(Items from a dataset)
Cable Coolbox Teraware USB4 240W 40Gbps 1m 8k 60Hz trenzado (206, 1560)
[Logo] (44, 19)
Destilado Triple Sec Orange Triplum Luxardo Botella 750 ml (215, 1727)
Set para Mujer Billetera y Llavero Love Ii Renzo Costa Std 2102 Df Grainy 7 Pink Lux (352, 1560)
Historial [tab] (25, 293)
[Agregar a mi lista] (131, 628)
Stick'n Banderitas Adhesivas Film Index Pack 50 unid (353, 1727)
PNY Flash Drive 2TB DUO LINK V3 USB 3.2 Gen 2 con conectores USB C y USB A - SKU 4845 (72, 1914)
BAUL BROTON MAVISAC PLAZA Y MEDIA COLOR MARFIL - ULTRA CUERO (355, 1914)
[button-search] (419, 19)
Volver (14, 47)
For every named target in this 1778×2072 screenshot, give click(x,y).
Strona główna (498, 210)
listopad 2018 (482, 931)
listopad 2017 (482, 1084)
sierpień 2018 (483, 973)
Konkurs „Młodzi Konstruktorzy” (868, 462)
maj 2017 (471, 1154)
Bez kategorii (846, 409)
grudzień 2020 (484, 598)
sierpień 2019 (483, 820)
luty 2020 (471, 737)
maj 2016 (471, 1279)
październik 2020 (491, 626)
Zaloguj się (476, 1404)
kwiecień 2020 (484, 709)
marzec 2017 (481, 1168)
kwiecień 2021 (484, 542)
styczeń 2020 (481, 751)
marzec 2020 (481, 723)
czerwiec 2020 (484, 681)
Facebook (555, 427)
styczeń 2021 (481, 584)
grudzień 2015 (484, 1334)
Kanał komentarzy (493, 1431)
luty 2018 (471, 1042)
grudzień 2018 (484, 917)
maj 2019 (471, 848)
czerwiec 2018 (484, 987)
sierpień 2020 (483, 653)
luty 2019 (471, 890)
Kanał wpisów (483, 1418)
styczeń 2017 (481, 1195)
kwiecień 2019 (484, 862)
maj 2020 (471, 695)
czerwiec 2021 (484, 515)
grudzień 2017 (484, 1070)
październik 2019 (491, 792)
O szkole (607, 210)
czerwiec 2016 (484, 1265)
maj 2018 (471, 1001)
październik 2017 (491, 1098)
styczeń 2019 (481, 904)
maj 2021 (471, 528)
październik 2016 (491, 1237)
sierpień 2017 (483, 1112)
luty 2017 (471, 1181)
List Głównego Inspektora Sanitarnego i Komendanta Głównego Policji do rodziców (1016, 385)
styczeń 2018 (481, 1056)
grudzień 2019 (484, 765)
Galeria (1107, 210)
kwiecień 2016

* [PROBLEM DETAILS]: What number of lines in the data above include the string "luty"? Answer with that number only.

* [ANSWER BOX]: 4